» Given records:

-*-

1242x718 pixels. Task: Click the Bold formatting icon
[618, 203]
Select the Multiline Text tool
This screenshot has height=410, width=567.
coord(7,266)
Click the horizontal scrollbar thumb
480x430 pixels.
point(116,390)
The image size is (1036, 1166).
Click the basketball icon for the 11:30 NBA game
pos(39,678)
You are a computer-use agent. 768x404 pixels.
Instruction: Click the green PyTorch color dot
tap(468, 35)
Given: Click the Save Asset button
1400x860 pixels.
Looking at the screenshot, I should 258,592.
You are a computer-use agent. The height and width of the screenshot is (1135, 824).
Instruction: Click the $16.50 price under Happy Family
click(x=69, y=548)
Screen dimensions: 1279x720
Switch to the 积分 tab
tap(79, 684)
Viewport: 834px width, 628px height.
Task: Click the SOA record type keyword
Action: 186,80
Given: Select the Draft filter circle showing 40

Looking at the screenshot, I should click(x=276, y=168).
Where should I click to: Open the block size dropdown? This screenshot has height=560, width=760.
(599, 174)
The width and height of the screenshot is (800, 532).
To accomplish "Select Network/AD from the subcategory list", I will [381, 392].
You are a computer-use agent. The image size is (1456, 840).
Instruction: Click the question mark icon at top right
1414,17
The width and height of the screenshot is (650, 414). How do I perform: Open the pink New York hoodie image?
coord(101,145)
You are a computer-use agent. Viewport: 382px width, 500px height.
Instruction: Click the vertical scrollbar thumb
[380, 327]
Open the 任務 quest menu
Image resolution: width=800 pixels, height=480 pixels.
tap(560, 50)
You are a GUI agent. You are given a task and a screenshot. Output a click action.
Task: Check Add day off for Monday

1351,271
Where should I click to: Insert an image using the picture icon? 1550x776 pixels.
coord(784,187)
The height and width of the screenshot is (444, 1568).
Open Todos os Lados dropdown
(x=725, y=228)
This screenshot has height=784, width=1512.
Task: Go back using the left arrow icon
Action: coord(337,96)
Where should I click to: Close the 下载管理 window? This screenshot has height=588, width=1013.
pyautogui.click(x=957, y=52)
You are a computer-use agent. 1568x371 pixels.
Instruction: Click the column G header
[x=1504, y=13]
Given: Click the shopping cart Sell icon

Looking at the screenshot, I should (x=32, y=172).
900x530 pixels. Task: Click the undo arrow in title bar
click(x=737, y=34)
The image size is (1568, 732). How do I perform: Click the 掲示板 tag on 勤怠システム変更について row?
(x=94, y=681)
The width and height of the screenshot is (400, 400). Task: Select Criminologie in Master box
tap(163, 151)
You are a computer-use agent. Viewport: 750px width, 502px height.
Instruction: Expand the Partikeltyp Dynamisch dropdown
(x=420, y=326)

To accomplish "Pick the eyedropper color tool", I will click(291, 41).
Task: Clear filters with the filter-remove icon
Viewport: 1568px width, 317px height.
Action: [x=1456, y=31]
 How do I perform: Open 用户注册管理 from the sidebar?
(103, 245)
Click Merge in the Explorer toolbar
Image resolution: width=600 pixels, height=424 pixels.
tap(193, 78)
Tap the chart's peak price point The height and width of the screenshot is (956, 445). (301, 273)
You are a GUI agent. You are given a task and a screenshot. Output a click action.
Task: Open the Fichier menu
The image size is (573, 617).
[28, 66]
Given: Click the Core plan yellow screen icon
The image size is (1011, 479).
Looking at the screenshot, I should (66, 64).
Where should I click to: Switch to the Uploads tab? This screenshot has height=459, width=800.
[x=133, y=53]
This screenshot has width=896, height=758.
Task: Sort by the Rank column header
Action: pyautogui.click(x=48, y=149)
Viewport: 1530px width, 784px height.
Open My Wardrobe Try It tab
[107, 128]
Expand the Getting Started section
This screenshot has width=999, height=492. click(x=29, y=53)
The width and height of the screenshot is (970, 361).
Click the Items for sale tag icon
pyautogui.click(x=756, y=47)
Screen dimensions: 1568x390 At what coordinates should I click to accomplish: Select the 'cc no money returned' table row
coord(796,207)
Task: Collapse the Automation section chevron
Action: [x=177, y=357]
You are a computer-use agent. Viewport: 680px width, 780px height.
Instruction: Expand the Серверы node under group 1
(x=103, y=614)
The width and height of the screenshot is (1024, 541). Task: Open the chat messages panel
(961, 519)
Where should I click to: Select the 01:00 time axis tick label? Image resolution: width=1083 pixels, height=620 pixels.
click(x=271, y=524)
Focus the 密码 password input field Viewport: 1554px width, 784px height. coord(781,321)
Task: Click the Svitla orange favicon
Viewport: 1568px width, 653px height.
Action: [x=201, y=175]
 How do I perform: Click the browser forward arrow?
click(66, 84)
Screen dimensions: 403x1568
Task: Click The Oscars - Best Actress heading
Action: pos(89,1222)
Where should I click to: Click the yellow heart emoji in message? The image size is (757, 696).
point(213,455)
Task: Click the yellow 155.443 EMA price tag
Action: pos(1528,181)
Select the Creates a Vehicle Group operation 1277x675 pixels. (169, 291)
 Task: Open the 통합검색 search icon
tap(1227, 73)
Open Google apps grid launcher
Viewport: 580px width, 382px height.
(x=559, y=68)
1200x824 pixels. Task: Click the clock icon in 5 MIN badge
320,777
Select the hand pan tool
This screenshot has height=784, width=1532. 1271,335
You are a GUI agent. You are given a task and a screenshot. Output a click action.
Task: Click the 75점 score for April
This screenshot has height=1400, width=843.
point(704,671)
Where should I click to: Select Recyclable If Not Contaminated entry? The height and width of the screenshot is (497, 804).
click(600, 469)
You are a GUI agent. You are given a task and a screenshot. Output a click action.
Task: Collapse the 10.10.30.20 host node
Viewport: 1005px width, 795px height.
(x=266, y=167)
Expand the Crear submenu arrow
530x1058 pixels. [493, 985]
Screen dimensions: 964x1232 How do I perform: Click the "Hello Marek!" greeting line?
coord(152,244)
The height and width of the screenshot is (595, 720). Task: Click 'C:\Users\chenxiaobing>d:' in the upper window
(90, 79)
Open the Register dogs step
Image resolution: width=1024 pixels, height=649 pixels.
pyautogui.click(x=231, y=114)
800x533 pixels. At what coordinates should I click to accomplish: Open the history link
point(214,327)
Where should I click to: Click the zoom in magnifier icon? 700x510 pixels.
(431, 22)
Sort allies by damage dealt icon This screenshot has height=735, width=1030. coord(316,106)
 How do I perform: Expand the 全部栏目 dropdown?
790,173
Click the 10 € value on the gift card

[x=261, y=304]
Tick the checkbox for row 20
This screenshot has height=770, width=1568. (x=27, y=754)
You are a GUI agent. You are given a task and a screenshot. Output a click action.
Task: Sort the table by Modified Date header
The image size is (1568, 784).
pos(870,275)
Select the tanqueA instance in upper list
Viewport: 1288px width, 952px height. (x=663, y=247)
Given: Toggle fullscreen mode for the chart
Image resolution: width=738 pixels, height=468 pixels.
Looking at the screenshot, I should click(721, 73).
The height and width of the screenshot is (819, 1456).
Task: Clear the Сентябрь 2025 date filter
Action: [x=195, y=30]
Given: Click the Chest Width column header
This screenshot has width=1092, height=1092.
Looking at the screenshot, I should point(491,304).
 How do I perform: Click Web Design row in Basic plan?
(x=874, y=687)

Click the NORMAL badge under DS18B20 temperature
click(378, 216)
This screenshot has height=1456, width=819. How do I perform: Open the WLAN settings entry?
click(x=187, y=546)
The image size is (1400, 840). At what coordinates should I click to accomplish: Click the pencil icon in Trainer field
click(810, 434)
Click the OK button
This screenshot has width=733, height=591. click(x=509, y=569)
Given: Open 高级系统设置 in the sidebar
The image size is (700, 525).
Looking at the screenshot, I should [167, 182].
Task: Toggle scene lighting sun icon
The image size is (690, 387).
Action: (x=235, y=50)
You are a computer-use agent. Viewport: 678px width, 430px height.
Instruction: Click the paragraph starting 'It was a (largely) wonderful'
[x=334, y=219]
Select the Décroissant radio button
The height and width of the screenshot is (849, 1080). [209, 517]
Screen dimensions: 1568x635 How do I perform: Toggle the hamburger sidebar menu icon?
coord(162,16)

-*-

» Exercise requirements: Copy out every line from the data above that has "will" in it.

» Answer section:
To accomplish "Select Network/AD from the subcategory list", I will [381, 392].
To accomplish "Pick the eyedropper color tool", I will click(291, 41).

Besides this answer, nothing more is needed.